[[ RECORDS SUPPLIED, beginning ]]

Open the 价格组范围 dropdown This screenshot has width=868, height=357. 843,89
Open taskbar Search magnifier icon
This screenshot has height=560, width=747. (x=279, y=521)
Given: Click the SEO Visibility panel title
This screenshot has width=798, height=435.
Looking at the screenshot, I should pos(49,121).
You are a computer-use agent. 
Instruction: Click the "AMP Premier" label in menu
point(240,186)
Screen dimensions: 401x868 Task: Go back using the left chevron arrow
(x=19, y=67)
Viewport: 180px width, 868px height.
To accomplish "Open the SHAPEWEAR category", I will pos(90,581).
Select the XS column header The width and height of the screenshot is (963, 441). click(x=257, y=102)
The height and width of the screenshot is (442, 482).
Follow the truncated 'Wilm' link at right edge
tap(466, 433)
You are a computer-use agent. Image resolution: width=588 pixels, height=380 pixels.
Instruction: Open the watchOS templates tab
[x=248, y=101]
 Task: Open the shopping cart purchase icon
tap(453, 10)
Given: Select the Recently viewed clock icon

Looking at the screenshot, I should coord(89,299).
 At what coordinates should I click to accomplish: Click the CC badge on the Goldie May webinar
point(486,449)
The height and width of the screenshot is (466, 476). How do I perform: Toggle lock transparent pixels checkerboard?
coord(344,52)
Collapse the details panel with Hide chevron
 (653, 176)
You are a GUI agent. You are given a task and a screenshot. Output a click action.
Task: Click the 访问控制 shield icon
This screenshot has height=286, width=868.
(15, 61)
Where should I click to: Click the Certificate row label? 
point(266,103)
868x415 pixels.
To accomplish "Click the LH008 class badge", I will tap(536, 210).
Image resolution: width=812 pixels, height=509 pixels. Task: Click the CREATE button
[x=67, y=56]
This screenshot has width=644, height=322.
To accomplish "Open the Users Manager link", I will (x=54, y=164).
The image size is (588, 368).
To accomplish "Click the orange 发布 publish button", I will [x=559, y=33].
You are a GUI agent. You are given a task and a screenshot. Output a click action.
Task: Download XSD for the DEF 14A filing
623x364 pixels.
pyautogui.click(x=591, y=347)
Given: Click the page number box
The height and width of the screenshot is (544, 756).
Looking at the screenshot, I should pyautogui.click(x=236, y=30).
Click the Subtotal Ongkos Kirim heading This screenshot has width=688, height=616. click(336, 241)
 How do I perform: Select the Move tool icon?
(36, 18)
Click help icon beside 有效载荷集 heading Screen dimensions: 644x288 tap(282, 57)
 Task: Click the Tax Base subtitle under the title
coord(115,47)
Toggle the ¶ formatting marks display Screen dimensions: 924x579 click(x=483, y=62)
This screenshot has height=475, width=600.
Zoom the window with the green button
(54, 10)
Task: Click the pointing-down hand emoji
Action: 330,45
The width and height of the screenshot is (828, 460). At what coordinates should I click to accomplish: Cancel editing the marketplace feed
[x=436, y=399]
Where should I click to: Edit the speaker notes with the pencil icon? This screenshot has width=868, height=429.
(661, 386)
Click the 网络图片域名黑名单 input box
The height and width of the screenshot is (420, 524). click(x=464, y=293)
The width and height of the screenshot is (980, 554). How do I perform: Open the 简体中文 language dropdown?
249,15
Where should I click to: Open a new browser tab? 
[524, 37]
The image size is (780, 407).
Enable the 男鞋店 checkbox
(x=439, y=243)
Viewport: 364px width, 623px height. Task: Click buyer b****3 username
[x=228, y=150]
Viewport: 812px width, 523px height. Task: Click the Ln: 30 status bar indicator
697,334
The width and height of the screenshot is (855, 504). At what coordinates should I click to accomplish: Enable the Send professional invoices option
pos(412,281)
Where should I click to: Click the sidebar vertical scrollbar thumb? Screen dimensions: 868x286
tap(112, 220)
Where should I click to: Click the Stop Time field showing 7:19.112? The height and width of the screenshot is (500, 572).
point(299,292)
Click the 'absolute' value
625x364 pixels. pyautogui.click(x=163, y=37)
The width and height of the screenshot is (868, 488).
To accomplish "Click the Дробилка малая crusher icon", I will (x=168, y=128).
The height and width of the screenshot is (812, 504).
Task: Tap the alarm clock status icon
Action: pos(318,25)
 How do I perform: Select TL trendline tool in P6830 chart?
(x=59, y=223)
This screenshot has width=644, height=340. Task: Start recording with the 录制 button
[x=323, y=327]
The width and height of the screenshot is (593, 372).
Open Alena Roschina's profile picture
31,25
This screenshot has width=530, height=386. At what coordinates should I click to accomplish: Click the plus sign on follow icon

[[ RECORDS SUPPLIED, end ]]

**TASK PROMPT:** Show the lines of the records that include the string "heading".

**EXERCISE RESULT:**
Click the Subtotal Ongkos Kirim heading This screenshot has width=688, height=616. click(336, 241)
Click help icon beside 有效载荷集 heading Screen dimensions: 644x288 tap(282, 57)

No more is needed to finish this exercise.